◆ **THE REQUEST**
Copy the items below word for word, starting at the line that contains "Sort files by Date modified column" and going through the last item. Leave out the pictures.

◆ **DATA IN THIS EXERCISE**

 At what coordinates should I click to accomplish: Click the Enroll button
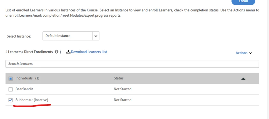click(243, 1)
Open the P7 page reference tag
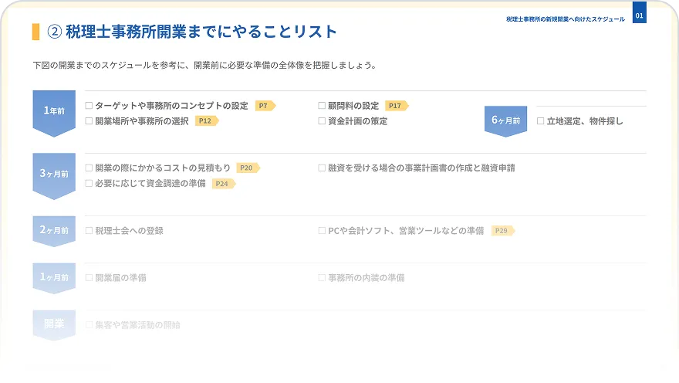 point(264,106)
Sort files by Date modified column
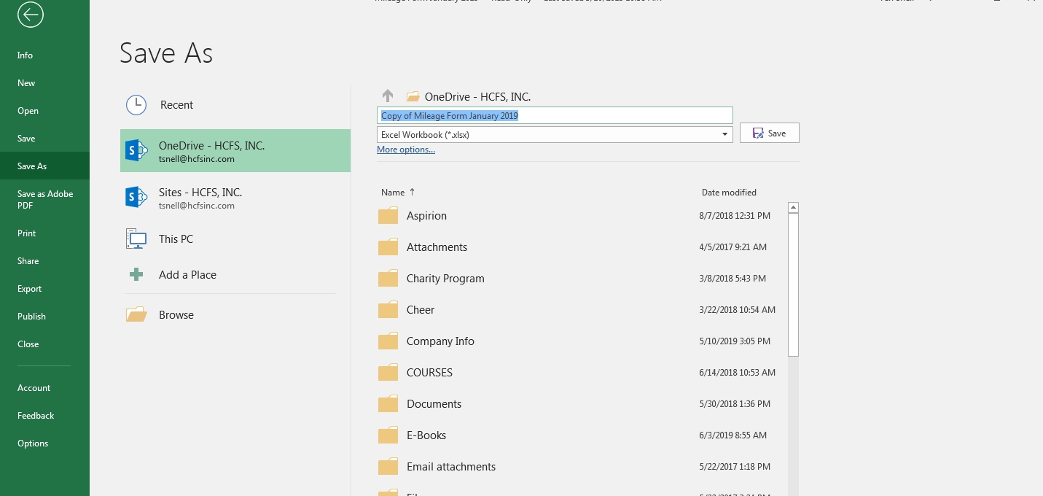Screen dimensions: 1043x496 (729, 193)
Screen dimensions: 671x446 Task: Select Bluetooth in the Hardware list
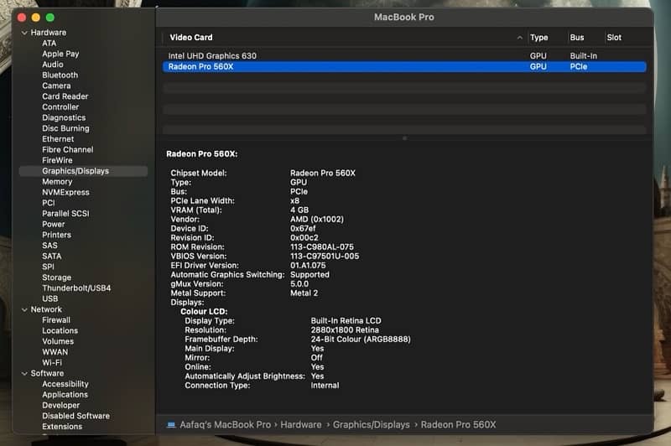pos(60,75)
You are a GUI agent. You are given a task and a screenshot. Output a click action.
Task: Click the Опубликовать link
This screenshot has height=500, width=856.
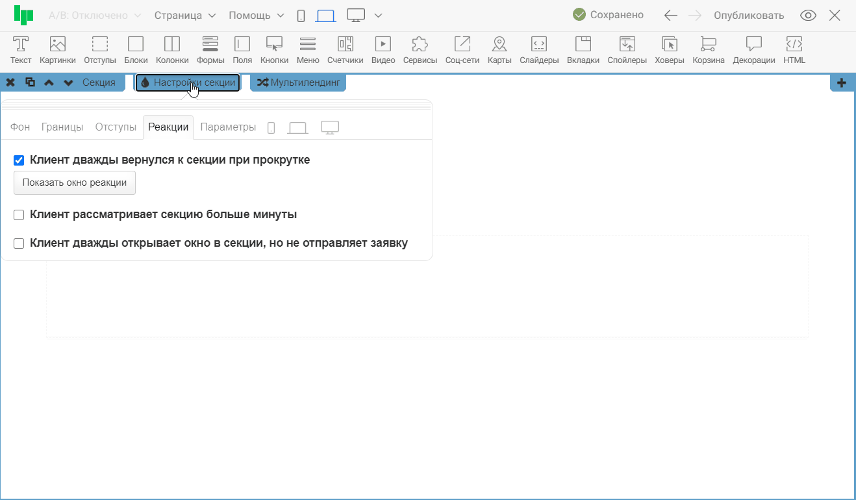click(x=748, y=16)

◆ **EXERCISE RESPONSE**
Sort files by Date modified column
Screen dimensions: 1043x496 (729, 193)
Screen dimensions: 671x446 Task: Select Bluetooth in the Hardware list
pos(60,75)
You are a GUI agent. You are given a task and a screenshot. Output a click action.
Task: Click the Опубликовать link
This screenshot has height=500, width=856.
click(x=748, y=16)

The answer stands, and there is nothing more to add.